— Exercise —
Note each line of the entries that includes "agent". Then copy those lines.

[[ Exercise inputs open ]]

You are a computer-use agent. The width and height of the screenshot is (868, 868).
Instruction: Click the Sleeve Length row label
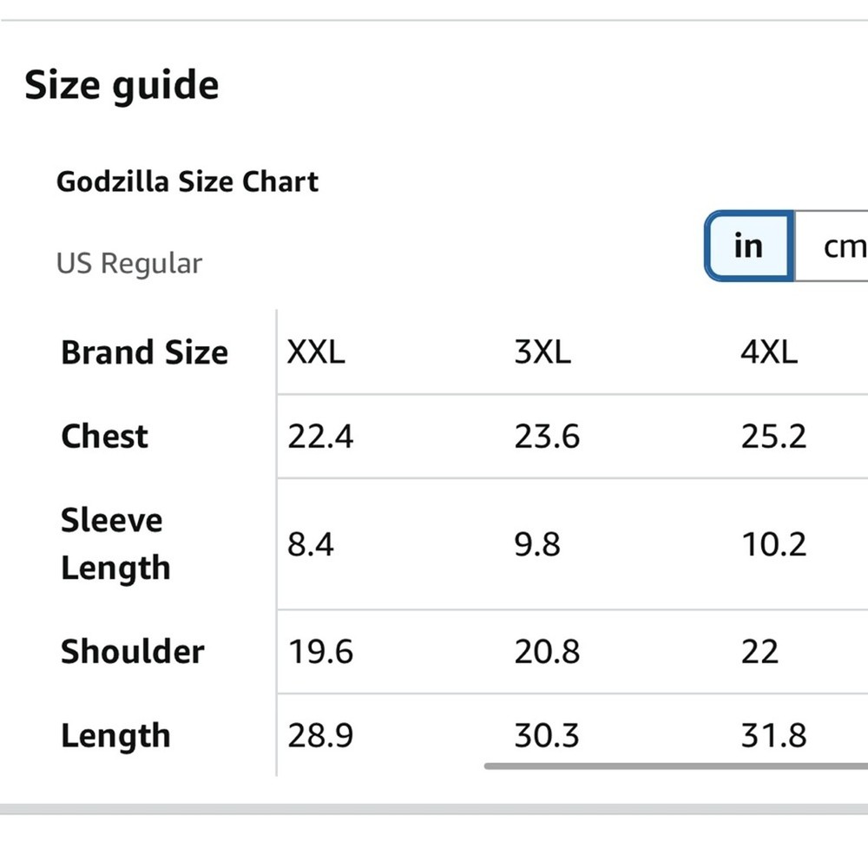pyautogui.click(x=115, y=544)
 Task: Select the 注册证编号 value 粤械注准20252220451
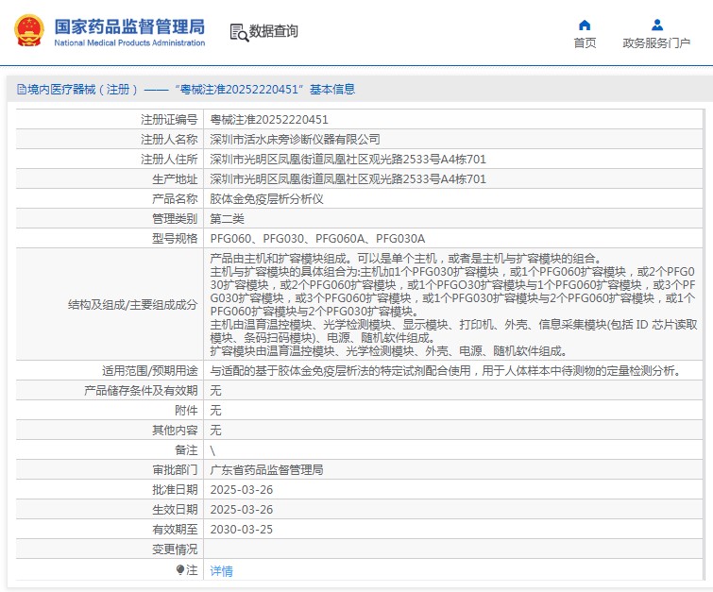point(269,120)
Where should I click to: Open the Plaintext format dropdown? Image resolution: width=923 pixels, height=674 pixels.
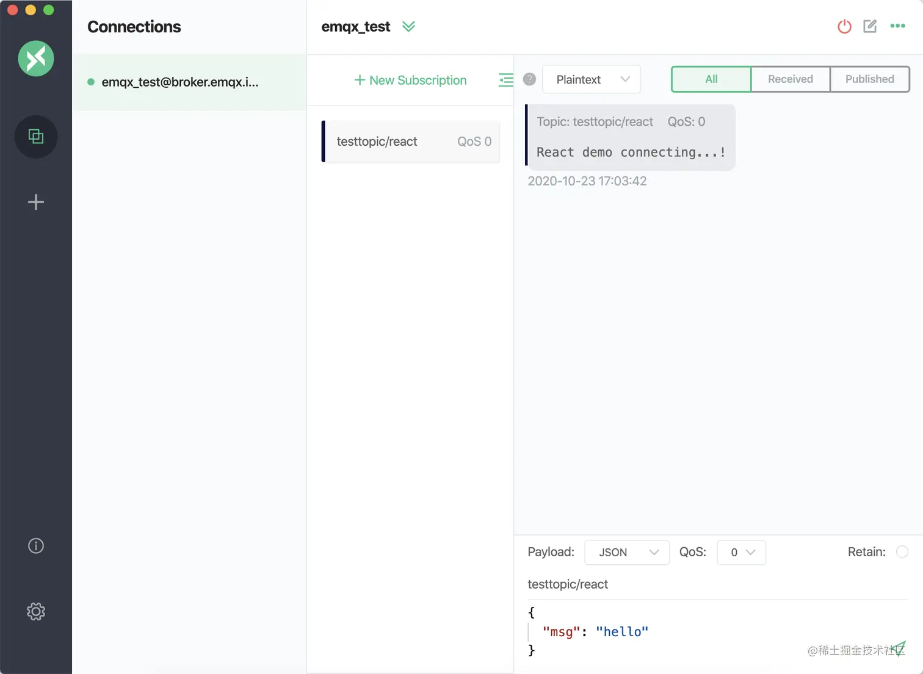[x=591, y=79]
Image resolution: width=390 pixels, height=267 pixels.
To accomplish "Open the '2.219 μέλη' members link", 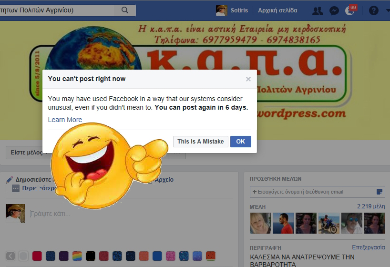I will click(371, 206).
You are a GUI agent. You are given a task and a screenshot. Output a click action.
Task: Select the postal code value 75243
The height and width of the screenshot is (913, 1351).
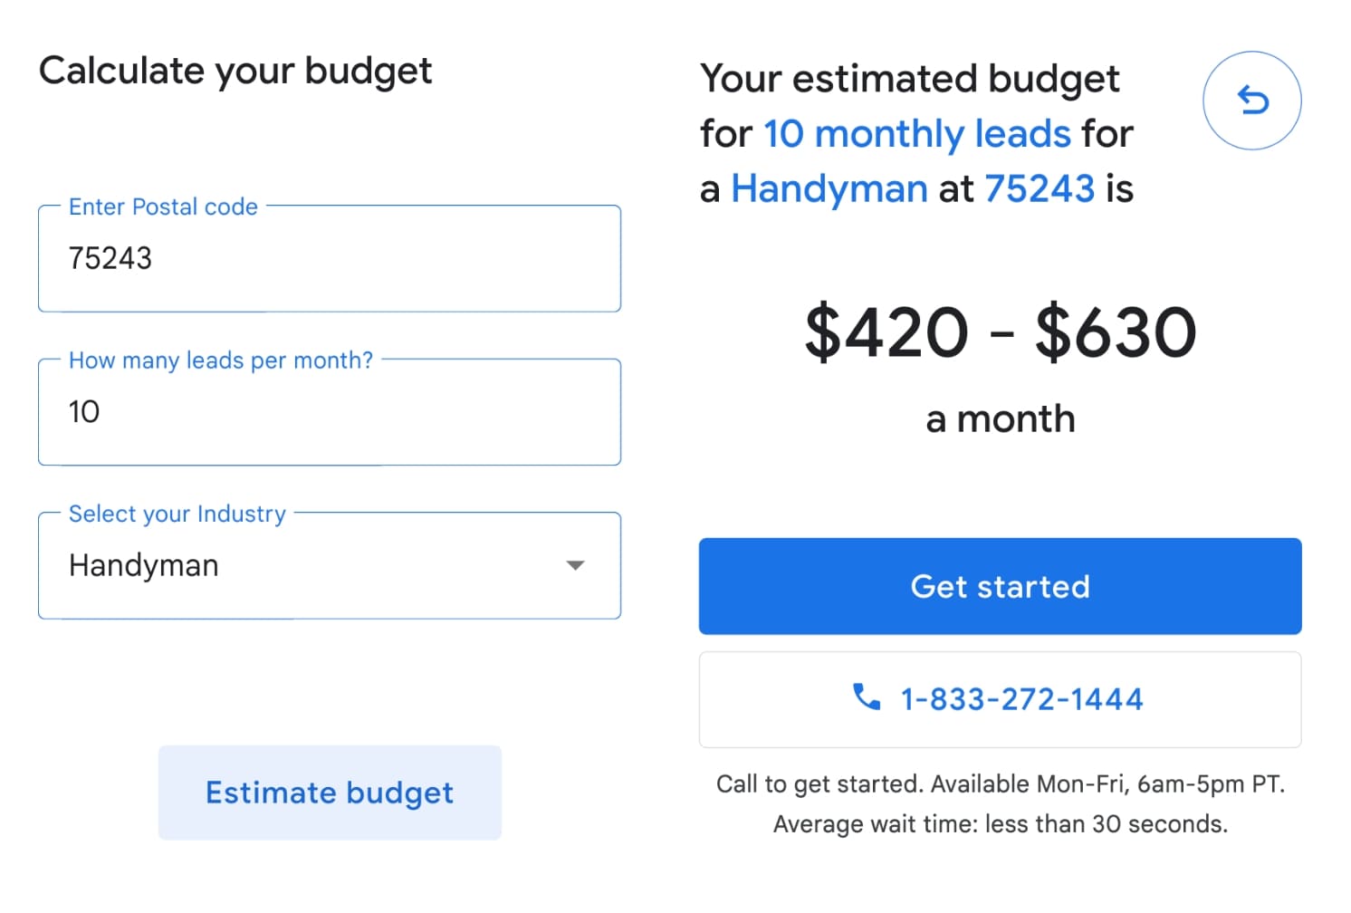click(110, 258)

[[ Exercise inputs closed ]]
[[ Exercise inputs open ]]

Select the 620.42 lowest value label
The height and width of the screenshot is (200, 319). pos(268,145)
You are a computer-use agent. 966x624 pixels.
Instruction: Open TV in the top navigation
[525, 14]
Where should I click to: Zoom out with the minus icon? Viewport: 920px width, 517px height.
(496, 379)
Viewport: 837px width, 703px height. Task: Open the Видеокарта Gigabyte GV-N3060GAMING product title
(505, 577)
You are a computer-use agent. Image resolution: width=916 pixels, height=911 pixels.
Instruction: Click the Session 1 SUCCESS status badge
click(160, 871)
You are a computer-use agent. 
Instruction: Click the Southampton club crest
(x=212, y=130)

[[ Exercise inputs closed ]]

— Task output —
You are a computer-use agent. The width and height of the screenshot is (868, 868).
You are a GUI agent. You are given a task and a screenshot. Output a click action.
You are a computer-use agent. 966x624 pixels.
You are a computer-use agent. Image resolution: width=916 pixels, height=911 pixels.
You are a computer-use agent. 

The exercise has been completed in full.